----- MATERIAL FOR THIS TASK

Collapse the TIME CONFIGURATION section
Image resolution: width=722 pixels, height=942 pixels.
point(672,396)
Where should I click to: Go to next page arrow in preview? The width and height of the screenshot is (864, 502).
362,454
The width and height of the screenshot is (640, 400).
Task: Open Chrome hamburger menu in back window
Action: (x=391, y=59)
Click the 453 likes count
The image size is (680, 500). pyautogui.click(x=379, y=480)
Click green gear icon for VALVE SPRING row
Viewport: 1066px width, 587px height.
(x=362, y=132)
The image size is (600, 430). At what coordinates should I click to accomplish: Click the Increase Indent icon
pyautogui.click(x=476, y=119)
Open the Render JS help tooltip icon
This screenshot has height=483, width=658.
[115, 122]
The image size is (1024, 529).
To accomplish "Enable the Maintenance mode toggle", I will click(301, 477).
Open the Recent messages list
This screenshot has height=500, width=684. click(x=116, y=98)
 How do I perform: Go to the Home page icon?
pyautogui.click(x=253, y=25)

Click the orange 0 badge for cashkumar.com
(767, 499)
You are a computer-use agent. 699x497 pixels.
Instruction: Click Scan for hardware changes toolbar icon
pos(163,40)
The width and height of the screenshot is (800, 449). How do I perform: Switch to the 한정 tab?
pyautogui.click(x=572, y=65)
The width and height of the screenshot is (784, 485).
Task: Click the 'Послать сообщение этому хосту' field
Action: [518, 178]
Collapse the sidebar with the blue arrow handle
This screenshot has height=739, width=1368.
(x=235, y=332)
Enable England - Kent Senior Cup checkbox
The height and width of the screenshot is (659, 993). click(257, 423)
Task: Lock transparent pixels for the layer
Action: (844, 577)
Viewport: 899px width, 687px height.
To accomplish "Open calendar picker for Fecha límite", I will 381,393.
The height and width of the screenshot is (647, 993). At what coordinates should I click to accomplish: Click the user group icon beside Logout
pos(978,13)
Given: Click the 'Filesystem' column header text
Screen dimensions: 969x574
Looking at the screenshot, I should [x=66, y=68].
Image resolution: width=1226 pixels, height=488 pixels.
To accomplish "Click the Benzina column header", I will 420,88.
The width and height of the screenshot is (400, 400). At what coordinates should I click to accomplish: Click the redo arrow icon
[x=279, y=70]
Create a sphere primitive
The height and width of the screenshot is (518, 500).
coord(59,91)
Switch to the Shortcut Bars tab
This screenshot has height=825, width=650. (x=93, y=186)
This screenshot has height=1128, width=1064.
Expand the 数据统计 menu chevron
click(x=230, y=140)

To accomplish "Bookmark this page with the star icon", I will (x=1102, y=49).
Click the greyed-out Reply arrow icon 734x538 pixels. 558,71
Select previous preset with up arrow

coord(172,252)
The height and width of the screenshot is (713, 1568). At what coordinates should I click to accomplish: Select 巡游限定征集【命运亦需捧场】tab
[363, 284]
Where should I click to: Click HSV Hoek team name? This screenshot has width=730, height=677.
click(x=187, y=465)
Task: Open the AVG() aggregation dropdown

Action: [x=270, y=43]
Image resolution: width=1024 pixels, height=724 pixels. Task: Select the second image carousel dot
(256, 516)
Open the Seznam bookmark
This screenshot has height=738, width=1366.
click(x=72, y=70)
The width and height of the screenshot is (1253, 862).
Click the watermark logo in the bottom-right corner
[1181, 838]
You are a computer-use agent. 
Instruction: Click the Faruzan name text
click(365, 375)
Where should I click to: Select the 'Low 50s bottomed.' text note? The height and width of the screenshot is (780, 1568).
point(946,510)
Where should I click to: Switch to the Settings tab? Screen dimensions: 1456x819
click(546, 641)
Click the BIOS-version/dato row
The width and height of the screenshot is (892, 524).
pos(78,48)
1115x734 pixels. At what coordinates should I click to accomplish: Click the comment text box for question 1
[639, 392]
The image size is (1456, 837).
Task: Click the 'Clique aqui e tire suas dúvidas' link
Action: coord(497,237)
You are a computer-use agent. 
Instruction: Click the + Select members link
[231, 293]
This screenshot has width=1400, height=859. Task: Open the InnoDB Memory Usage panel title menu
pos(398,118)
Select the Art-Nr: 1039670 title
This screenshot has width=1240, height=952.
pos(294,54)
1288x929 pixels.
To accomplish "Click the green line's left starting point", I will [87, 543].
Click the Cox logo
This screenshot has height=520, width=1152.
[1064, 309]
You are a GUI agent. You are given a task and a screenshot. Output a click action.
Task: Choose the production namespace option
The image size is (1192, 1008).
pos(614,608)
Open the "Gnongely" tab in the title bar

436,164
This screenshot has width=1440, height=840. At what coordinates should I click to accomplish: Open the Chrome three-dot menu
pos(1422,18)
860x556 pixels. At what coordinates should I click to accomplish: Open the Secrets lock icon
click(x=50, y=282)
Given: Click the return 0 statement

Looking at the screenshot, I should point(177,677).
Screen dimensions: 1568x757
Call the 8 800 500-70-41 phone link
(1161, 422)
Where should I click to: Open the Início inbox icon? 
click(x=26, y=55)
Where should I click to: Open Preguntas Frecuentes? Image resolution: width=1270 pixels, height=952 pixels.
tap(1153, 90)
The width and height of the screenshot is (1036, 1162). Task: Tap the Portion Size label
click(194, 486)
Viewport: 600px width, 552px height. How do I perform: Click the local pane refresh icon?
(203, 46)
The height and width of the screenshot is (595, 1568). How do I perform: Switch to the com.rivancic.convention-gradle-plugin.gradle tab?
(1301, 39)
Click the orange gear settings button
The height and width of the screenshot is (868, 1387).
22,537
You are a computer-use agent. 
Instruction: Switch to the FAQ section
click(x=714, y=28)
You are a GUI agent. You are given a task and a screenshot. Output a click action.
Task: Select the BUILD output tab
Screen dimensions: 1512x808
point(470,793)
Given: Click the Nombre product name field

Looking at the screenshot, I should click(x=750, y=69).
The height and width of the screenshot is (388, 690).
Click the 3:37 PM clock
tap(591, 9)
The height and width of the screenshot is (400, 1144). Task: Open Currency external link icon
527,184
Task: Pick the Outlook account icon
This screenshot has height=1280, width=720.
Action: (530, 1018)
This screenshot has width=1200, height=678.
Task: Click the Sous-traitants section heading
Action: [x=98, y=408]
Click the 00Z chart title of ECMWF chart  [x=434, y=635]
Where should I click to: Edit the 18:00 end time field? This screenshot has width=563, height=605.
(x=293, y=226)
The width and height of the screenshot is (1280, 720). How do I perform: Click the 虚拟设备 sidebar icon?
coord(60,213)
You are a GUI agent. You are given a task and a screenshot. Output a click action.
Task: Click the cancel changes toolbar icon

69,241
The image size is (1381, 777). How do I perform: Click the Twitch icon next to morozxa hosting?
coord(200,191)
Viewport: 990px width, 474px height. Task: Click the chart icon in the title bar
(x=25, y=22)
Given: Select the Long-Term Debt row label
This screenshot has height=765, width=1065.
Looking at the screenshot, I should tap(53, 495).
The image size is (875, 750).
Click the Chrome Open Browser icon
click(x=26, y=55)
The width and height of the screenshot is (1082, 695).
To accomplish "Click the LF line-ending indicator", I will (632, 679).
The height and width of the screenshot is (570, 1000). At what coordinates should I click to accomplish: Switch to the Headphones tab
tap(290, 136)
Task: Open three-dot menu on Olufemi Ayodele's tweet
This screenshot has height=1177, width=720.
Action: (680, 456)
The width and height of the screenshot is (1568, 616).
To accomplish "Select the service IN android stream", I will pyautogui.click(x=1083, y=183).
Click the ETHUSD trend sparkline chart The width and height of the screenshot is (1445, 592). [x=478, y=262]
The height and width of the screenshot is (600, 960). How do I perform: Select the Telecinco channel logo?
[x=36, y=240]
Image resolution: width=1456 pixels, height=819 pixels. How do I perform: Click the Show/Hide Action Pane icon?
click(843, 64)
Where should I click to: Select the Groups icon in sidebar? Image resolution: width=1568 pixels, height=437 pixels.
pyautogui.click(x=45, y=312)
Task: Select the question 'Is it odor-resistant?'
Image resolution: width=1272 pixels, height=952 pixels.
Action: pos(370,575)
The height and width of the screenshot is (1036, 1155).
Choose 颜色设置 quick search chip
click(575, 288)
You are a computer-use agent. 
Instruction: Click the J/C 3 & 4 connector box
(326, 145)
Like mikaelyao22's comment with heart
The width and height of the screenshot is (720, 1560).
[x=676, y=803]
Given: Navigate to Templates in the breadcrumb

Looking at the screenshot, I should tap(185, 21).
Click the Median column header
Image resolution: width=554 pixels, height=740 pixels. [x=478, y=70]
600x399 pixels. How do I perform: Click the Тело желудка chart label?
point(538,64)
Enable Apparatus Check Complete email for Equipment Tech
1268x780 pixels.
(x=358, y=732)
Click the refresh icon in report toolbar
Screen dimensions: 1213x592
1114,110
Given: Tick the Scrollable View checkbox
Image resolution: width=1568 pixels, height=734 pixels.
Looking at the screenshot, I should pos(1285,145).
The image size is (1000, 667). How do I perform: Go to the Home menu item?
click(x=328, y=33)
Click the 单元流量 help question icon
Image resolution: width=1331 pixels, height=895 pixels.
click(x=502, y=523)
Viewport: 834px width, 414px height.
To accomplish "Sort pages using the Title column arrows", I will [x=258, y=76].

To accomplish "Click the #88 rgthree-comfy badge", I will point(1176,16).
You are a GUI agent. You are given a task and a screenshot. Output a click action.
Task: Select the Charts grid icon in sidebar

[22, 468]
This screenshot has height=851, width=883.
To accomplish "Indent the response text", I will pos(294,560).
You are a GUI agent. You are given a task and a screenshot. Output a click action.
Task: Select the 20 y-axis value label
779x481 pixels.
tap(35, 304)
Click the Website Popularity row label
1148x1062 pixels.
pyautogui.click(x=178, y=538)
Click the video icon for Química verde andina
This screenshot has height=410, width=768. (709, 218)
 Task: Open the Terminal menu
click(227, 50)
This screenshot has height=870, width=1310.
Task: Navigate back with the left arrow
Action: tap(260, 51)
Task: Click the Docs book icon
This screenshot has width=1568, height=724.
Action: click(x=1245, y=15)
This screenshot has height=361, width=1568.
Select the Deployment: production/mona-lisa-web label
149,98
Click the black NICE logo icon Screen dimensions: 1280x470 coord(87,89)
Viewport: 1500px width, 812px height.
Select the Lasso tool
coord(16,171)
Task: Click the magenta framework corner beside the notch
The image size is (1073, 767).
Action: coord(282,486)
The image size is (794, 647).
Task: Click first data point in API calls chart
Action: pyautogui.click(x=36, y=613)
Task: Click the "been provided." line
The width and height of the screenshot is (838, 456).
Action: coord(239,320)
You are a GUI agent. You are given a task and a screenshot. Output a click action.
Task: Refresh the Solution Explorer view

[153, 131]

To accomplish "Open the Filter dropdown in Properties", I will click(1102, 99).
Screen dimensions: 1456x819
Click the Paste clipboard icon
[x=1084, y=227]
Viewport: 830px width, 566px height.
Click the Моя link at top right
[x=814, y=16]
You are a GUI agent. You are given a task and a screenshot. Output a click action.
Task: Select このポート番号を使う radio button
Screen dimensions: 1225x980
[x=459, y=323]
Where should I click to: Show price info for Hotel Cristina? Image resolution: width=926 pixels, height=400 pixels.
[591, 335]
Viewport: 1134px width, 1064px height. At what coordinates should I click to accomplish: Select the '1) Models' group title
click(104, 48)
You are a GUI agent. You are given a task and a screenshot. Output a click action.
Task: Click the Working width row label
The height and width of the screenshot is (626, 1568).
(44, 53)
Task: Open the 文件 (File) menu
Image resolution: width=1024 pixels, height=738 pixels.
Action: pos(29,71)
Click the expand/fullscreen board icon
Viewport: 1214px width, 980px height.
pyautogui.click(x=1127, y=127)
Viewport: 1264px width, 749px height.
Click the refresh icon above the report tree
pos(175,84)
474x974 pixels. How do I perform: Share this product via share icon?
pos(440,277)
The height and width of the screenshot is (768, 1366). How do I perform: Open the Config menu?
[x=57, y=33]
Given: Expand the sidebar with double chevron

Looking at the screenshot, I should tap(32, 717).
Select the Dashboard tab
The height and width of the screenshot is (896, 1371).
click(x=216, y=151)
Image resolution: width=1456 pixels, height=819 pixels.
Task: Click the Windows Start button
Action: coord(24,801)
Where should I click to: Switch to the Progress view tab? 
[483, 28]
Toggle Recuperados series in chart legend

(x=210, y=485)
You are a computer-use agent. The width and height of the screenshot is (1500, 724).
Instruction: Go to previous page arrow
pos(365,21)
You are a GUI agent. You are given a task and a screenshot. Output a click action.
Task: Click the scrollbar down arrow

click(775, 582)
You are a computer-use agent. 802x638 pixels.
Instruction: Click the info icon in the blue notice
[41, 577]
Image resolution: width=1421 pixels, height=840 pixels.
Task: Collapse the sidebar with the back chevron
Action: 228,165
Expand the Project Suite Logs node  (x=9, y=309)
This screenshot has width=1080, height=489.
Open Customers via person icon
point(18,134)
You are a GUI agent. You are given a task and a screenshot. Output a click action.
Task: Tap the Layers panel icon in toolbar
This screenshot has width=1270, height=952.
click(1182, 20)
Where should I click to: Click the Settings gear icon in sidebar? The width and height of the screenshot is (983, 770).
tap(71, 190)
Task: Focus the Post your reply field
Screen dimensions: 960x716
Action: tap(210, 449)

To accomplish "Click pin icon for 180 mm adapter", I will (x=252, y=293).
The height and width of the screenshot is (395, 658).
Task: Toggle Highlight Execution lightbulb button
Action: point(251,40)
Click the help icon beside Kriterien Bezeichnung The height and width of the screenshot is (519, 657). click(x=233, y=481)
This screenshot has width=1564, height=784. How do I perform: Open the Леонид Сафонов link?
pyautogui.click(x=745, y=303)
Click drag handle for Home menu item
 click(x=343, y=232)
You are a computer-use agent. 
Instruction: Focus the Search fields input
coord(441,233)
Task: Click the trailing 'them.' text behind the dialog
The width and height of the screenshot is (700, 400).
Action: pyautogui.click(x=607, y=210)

----------

> [DIRECTIONS FOR THIS TASK]
Quote the stretch of the records from the line containing "Image resolution: width=1226" through the line containing "click(x=72, y=70)", both included, word for word.

> [ANSWER IN FULL]
Image resolution: width=1226 pixels, height=488 pixels.
To accomplish "Click the Benzina column header", I will 420,88.
The width and height of the screenshot is (400, 400). At what coordinates should I click to accomplish: Click the redo arrow icon
[x=279, y=70]
Create a sphere primitive
The height and width of the screenshot is (518, 500).
coord(59,91)
Switch to the Shortcut Bars tab
This screenshot has height=825, width=650. (x=93, y=186)
This screenshot has height=1128, width=1064.
Expand the 数据统计 menu chevron
click(x=230, y=140)

To accomplish "Bookmark this page with the star icon", I will (x=1102, y=49).
Click the greyed-out Reply arrow icon 734x538 pixels. 558,71
Select previous preset with up arrow

coord(172,252)
The height and width of the screenshot is (713, 1568). At what coordinates should I click to accomplish: Select 巡游限定征集【命运亦需捧场】tab
[363, 284]
Where should I click to: Click HSV Hoek team name? This screenshot has width=730, height=677.
click(x=187, y=465)
Task: Open the AVG() aggregation dropdown

Action: [x=270, y=43]
Image resolution: width=1024 pixels, height=724 pixels. Task: Select the second image carousel dot
(256, 516)
Open the Seznam bookmark
This screenshot has height=738, width=1366.
click(x=72, y=70)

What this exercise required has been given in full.